5) Pada kasus yang amat ringan perdarahan bermanifestasi sebagai darah
samar pada tinja dan secara fisis akan dijumpai tanda – tanda anemia
defisiensi dengan etiologi yang tidak jelas.
6) Pada pemeriksaan fisis biasanya tidak ditemukan kelainan kecuali
mereka yang mengalami perdarahan yang hebat sehingga
menimbulkan tanda dan gejala gangguan hemodinamik yang nyata
seperti hipotensi, pucat, keringat dingin, takikardia sampai gangguan
kesadaran.
b. Gastritis kronis
1) Bervariasi dan tidak jelas
2) Perasaan penuh, anoreksia
3) Distress epigastrik yang tidak nyata
4) Cepat kenyang

7. Pemeriksaan Fisik
a) Kesadaran : pada awalnya CM ( compos mentis), perasaan tidak berdaya.
b) Respirasi : tidak mengalami gangguan
c) Kardiovaskuler : hypotensi, takikardia, disritmia, nadi perifer lemah,
pengisian kapiler lambat (vasokontriksi), warna kulit pucat, sianosis,
kulit/membrane mukosa berkeringat ( status syok, nyeri akut)
d) Persyarafan : sakit kepala, kelemahan, tingkat kesadaran dapat terganggu,
disorientasi/bingung, nyeri epigastrium.
e) Pencernaan : anoreksia, mual, muntah oleh karena luka duodenal, nyeri
ulu hati, tidak toleran terhadap makanan ( coklat, pedas), membrane
mukosa kering. Factor pencetus : makanan, rokok, alcohol, obat-obatan
dan stressor psikologi.
f) Genetourenaria : biasanya tidak mengalami gangguan.
g) Muskuloskletal : kelemahan, kelelahan.
h) Intergritas ego : faktor stress akut, kronis, perasaan tidak berdaya, adanya
tanda ansietas : gelisah, pucat, berkeringat.
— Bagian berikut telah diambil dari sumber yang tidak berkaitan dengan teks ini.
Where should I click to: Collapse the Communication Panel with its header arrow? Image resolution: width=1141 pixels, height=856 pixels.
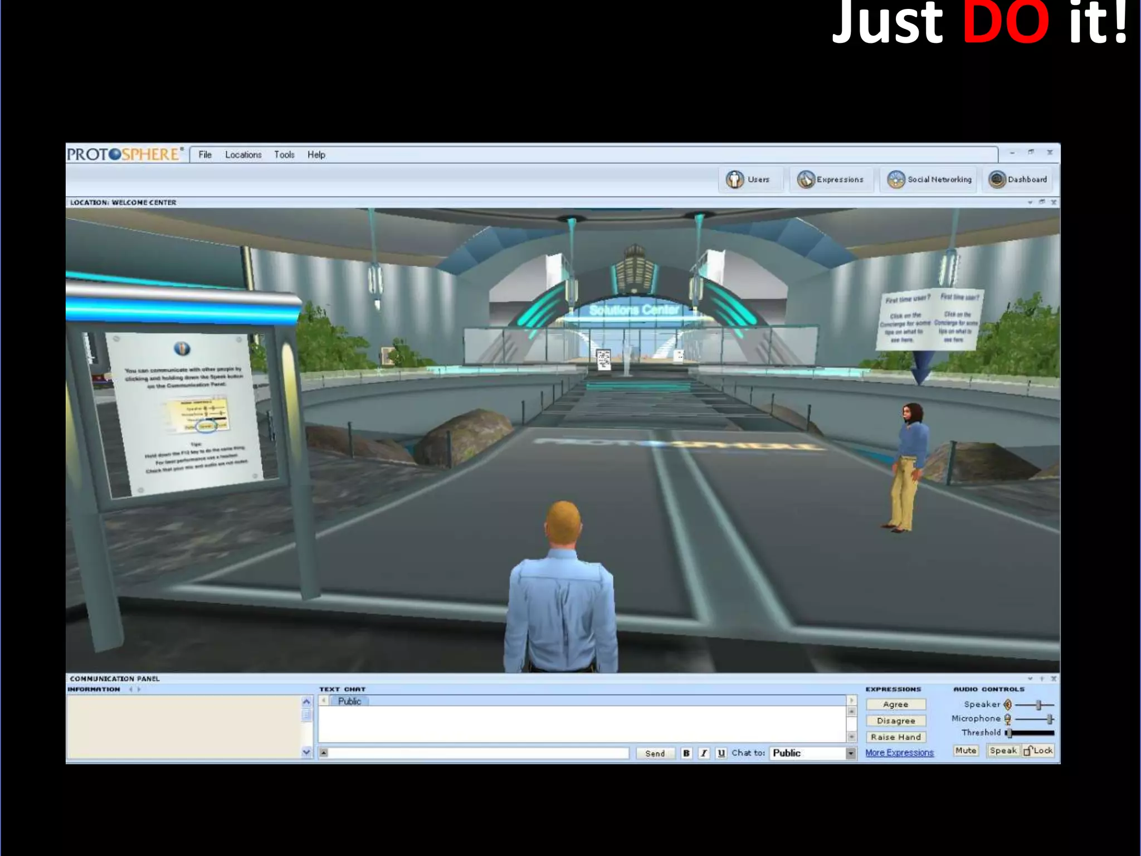[1030, 678]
8. Pemeriksaan Diagnostik / Penunjang


a. Pemeriksaan laboratorium
1) Kultur : untuk membuktikan adanya infeksi Helicobacter pylori
2) CLO ( Rapid ureum test) : untuk menegakkan diagnosis H.pylori
3) Pemeriksaan serologi untuk H.pylori : sebagai diagnosis awal
4) Analisis cairan lambung : untuk memperjelas diagnosis
b. Pemeriksaan radiologi
1) Endoskopi : meliputi topografi dan gambaran endoskopinya dimana
gambaran endoskopinya meliputi :
- Eritematous / eksudatif
- Erosi flat, erosi raised, atrofi, hemoragik, hyperplasia rugae.
2) Hispatologi dengan melakukan biopsy pada semua segmen lambung
dimana hasilnya meliputi :
- Etiologi : menyebutkan ada tidaknya bakteri Helicobacter Pylori
- Topografi : meliputi gastritis kronis antrum, korpus atau gastritis
dengan predomonasi antrum atau korpus.
- Morfologi : menerangkan tentang inflamasinya, aktivitas radang,
metaplasia intestinal, Helicobacter pylori.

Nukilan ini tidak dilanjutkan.